Looking Ahead - Forthcoming Changes to Tax Return Due Dates

by Steven Sodini 16. December 2015 15:33

As of July 31, 2015, the U.S. Congress passed legislation that will impact the filing deadlines of certain income tax returns that will be filed in 2017. Under the name of the Surface Transportation Act of 2015 (a.k.a. the Stopgap Highway Bill), Congress intends to generate revenue that will partially finance highway and transportation spending by modifying tax compliance regulations rather than raising taxes on the taxpayers. It is predicted that this legislation will create about $314 million in revenue over the next decade.

The Stopgap bill has modified tax return due dates mainly for partnerships and S corporations. For calendar tax years beginning after December 31st, 2015, these entities’ initial return due dates will be moved from April 15th to March 15th. For non-calendar tax years, the due dates for partnerships and S corporations will be 2 ½ months after their year-end. In addition, calendar year C corporation tax returns will be moved from March 15th to April 15th. Non-calendar year C corporation returns will be due 3 ½ months after their year-end. However, there is one exception for C corporations with year-ends of June 30th. Their returns must still be filed by September 15th until after 2025.

The Foreign Bank Account Report (FBAR) filing deadline will also be changed under this bill moving it from June 30th to April 15th. These new filing deadlines will be effective for tax years starting after December 31st, 2015, thus returns filed in 2017 are where these deadlines will apply to taxpayers.

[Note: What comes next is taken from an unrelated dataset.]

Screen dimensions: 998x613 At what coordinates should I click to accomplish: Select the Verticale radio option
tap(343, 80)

Automatic extensions will be available for C corporations with tax years other than calendar year, however, the IRS will effectively modify extension filing rules for all applicable entities including partnerships, S corporations, and trusts.

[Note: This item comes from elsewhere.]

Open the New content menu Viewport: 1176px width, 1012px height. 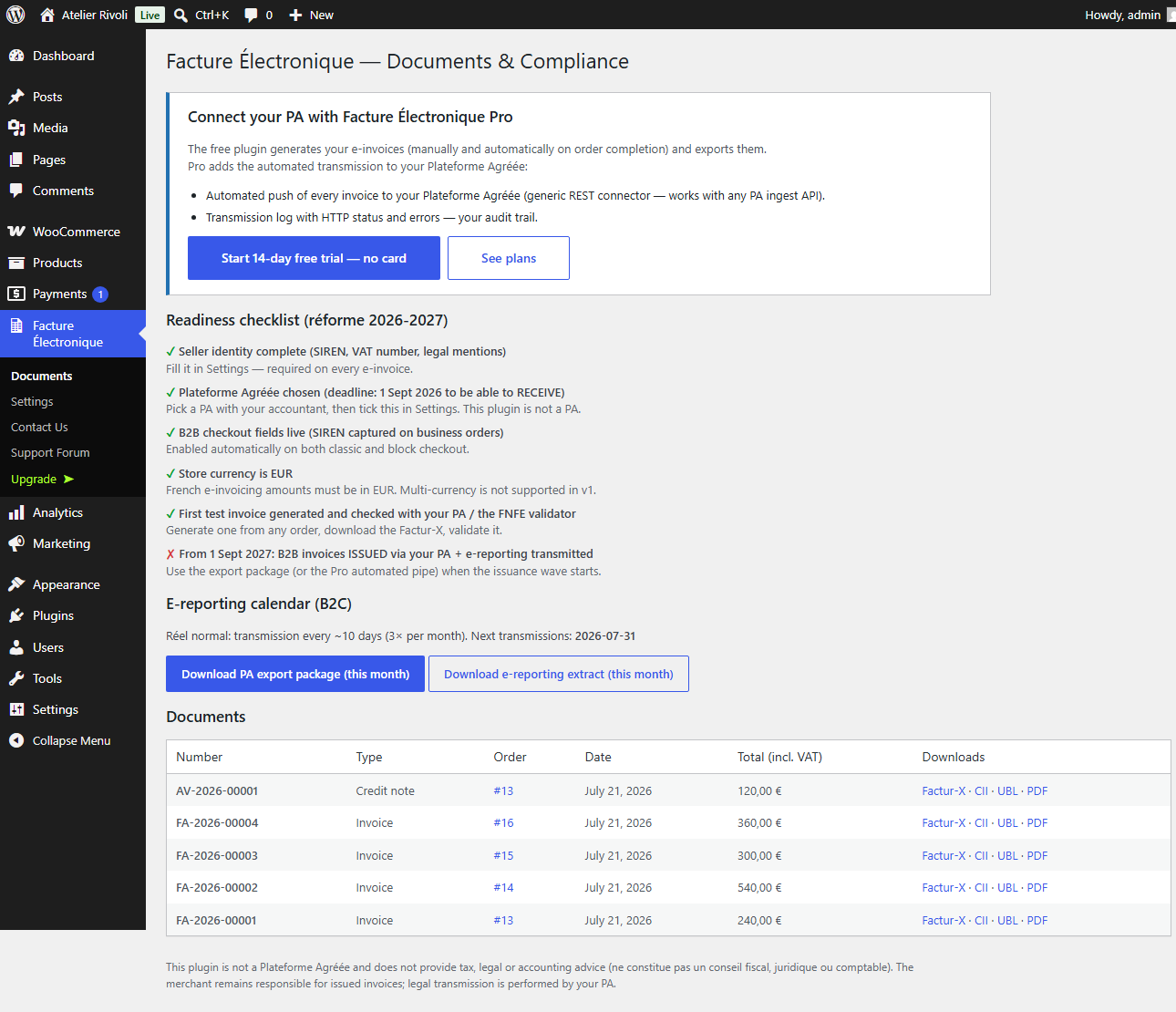pos(311,15)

This bill will have a positive impact on taxpayers’ returns. With earlier deadlines for certain entities, taxpayers will be able to receive their Schedule K-1’s sooner and ultimately file their individual and corporate tax returns by their initial due dates, thus reducing the amount of extended and/or amended tax returns. For tax preparers, this will also create ease in managing their clients’ initial due dates and extensions.